- EXERCISE DETAILS: Set down the data below in full, exactly as it reads, but without the pictures.

"""

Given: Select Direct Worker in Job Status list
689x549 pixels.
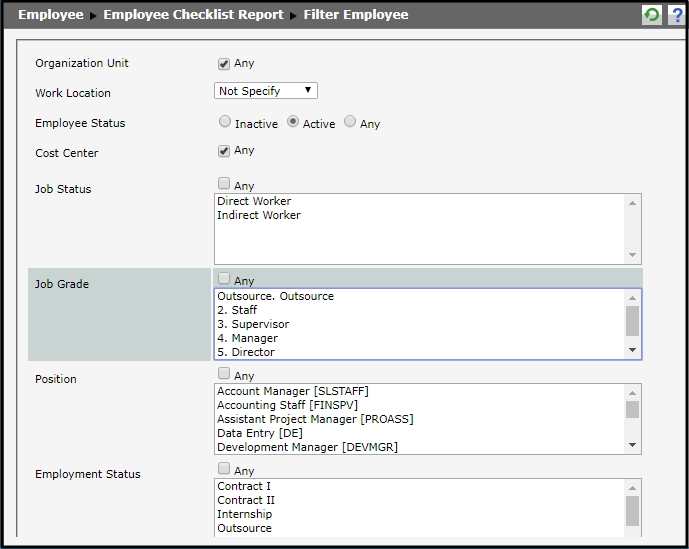Looking at the screenshot, I should tap(254, 201).
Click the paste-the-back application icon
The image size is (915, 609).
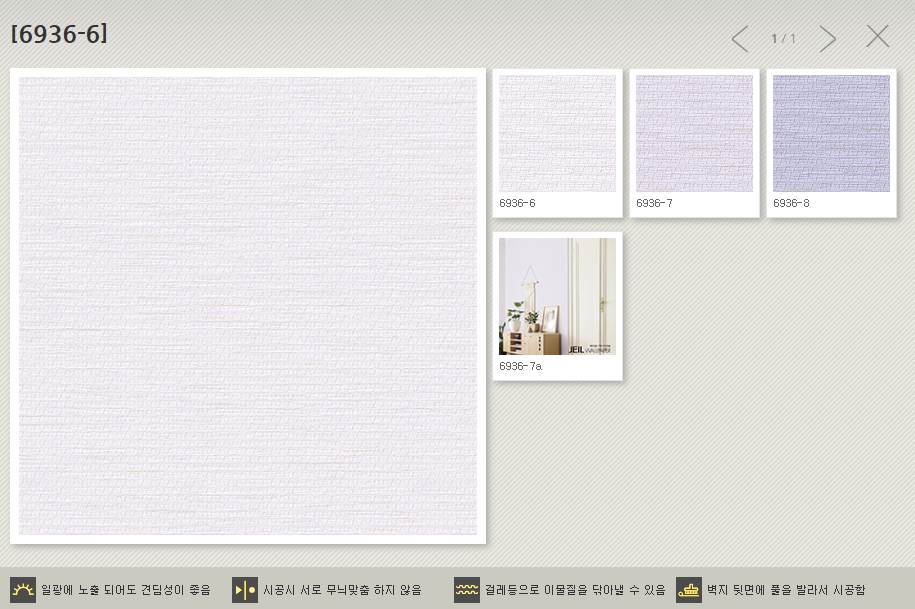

"""

- EXERCISE RESPONSE:
Given: Select Direct Worker in Job Status list
689x549 pixels.
Looking at the screenshot, I should tap(254, 201).
Click the paste-the-back application icon
The image size is (915, 609).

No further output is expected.